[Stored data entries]
____

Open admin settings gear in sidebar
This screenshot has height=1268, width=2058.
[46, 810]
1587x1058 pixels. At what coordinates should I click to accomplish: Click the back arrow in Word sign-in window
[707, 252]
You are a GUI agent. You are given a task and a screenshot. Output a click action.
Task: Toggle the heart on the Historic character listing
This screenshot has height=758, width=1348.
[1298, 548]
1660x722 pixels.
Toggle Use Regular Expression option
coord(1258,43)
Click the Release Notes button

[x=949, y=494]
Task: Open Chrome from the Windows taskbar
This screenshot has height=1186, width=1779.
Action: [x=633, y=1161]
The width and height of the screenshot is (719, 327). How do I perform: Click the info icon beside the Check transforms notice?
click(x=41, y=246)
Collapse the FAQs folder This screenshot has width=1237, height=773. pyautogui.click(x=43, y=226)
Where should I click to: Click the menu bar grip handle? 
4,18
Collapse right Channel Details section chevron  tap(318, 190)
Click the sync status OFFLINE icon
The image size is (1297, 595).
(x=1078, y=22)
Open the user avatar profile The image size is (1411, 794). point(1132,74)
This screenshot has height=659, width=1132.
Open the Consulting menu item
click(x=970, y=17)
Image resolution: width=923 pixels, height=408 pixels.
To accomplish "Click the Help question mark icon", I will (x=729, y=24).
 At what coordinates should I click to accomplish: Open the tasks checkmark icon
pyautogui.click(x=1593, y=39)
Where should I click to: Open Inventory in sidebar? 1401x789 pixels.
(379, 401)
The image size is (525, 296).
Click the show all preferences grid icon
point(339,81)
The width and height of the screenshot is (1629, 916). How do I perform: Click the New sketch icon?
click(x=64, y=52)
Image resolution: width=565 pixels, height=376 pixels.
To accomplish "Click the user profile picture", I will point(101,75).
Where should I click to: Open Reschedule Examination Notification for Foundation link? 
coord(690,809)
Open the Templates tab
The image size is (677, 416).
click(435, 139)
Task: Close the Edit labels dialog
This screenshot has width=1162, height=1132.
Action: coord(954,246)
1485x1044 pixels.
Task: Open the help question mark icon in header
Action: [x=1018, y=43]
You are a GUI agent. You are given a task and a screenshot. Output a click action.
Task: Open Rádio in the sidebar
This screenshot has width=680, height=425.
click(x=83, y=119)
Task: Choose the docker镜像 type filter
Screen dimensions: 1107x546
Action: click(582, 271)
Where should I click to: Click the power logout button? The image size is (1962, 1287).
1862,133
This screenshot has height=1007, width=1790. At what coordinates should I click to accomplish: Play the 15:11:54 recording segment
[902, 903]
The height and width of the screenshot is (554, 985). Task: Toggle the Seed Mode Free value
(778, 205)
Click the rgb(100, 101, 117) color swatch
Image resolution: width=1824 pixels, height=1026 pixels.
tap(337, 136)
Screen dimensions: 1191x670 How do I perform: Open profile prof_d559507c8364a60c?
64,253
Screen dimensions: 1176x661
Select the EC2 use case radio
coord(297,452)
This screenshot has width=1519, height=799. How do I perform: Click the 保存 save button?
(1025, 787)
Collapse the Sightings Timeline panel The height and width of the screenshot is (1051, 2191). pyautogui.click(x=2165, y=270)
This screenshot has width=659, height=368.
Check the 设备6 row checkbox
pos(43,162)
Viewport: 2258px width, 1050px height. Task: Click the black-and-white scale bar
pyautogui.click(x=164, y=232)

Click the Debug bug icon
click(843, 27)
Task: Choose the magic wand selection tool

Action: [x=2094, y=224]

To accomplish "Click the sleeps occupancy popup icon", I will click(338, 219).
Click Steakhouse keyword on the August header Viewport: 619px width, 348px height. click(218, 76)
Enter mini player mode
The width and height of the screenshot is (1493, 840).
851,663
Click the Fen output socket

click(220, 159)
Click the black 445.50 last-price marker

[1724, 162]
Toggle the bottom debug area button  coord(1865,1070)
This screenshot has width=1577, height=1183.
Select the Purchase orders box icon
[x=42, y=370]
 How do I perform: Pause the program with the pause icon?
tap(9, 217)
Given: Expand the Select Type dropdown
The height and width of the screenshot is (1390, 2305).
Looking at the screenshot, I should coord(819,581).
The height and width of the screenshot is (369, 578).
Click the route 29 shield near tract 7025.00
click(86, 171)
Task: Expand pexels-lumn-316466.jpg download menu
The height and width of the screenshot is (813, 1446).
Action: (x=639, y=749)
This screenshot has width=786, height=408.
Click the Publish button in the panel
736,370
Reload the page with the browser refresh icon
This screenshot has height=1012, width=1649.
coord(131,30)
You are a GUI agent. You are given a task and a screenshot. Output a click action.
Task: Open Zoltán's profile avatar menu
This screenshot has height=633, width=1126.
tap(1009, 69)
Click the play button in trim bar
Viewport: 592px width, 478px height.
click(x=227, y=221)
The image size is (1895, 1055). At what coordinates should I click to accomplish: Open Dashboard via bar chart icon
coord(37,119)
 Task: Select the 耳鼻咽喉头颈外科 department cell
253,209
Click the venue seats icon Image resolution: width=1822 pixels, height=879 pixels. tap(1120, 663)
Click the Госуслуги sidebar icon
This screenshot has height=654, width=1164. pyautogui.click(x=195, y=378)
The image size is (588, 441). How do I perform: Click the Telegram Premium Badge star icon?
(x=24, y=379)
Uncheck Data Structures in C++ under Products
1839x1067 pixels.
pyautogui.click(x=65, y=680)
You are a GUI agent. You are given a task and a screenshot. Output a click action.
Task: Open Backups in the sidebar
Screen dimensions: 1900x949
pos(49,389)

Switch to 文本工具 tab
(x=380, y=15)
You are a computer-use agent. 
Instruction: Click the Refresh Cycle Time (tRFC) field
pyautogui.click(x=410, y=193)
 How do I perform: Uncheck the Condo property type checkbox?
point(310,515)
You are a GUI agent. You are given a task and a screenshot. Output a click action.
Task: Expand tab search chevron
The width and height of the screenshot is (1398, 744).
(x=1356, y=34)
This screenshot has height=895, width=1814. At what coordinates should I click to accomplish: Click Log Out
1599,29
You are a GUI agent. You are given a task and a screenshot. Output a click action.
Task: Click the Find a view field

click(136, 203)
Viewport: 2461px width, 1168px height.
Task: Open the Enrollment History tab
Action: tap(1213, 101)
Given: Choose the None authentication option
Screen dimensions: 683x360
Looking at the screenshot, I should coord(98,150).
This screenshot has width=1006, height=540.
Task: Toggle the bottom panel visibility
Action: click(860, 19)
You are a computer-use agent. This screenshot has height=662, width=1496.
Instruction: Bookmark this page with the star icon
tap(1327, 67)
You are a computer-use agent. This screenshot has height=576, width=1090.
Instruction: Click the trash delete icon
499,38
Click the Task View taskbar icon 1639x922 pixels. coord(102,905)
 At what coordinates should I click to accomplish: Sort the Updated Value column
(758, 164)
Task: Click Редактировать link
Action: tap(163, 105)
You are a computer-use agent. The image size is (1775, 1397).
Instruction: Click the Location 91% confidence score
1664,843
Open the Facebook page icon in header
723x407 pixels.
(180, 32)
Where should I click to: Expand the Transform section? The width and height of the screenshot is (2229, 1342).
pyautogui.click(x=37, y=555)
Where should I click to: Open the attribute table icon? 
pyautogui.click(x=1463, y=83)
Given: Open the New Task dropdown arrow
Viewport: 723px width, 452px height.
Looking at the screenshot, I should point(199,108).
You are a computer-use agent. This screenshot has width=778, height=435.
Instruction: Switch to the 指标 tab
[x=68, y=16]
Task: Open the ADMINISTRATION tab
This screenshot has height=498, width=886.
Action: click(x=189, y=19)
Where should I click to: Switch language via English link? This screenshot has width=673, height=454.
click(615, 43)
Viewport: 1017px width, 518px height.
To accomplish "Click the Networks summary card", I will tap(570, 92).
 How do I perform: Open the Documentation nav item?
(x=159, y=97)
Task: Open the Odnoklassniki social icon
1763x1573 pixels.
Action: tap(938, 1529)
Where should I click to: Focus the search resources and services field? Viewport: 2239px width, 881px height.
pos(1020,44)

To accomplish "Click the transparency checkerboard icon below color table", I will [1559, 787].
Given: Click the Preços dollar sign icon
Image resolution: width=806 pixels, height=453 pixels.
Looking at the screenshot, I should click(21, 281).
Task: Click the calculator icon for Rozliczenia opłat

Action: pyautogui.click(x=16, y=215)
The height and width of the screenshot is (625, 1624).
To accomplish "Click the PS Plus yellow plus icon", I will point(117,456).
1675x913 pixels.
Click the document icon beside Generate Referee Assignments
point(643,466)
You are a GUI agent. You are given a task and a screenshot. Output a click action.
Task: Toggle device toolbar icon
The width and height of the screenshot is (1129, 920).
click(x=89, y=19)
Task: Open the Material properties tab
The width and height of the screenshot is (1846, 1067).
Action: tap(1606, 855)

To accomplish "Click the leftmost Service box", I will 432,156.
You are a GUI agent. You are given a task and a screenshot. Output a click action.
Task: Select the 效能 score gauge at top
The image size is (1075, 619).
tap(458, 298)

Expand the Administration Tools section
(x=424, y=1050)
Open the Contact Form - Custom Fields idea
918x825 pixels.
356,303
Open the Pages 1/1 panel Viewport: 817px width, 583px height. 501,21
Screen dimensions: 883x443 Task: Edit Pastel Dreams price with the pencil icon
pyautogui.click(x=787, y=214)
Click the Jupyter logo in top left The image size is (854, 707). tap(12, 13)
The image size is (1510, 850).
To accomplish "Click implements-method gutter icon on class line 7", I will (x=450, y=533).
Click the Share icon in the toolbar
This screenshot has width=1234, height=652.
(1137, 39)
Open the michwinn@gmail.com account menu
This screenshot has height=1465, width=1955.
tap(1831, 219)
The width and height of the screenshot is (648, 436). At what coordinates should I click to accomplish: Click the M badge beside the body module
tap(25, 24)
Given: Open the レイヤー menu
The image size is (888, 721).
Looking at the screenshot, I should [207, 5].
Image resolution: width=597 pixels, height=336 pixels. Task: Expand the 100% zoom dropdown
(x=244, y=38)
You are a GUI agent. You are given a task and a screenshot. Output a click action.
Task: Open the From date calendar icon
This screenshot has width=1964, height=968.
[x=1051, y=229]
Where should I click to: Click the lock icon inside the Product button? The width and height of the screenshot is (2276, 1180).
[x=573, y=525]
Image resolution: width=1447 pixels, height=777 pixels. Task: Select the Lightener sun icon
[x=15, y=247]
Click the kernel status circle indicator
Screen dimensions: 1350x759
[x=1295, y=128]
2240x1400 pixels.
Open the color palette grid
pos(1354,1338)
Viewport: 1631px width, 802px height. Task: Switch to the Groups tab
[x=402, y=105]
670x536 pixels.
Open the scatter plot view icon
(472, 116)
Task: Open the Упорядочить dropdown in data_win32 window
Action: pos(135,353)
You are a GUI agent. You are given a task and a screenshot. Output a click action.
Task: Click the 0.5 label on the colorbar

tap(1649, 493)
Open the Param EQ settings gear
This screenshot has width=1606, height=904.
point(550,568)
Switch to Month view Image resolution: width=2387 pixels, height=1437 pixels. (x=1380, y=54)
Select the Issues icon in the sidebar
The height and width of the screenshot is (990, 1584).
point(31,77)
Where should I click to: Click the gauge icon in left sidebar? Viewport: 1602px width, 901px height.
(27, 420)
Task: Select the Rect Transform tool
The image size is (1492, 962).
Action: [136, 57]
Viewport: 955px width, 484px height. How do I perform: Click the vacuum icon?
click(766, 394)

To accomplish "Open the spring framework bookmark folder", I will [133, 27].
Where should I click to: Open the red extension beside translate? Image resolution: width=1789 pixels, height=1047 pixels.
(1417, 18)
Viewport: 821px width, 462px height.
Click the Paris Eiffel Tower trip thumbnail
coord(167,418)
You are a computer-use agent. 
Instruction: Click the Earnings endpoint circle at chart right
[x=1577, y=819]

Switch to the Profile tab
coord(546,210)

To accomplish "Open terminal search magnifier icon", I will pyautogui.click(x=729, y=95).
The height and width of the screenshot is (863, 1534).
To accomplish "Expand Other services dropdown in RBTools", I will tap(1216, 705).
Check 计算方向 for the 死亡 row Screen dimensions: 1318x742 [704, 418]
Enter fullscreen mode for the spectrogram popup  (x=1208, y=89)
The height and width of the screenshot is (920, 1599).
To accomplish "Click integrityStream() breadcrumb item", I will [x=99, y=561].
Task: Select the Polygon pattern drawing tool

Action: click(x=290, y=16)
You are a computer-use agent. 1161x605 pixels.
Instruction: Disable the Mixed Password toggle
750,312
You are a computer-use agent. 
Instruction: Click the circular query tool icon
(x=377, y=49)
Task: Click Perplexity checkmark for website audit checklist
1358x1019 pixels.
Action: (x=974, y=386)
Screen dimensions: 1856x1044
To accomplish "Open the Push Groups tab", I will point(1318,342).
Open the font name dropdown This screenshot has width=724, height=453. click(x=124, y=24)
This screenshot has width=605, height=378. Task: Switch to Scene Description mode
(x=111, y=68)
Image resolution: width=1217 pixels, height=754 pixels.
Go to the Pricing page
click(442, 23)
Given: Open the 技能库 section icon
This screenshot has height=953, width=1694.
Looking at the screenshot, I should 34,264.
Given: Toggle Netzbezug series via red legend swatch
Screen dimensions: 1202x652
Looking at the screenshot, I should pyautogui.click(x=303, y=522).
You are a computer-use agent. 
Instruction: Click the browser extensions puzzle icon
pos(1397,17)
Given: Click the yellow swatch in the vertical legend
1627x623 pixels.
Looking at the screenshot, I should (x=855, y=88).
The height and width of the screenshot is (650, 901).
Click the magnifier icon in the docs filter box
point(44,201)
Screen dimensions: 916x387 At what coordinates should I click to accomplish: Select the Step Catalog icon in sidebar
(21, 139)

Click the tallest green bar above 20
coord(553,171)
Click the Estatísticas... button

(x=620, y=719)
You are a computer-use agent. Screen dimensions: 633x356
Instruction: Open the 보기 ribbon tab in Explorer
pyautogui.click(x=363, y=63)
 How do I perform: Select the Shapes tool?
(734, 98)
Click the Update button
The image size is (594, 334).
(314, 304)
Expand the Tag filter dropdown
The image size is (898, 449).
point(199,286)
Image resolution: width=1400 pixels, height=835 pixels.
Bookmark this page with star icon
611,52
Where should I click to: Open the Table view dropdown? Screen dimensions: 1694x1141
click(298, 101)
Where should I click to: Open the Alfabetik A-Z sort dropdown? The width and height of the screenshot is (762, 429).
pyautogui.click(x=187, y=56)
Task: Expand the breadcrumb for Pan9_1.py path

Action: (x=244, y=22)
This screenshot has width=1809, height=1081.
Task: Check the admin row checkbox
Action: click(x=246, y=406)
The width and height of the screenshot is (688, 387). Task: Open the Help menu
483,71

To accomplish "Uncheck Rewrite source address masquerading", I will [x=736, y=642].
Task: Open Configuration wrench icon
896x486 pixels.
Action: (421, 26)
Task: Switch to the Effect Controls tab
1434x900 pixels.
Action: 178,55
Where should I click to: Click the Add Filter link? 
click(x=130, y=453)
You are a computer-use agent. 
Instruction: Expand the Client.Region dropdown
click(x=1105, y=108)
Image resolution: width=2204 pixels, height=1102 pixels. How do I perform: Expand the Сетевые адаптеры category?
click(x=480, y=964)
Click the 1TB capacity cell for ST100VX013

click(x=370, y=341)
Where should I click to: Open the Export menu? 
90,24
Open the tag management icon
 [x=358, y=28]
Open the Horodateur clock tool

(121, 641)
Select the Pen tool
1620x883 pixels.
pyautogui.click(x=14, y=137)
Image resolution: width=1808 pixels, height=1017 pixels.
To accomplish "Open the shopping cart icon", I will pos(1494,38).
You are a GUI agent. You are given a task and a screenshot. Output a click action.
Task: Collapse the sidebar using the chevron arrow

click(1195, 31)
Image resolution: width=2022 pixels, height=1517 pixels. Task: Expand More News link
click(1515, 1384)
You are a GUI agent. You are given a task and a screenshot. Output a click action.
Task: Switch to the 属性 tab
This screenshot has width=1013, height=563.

____

# ACTIVITY
Find, please, how many lines in the data include the word "user", and put down that number only.

# OUTPUT BELOW
2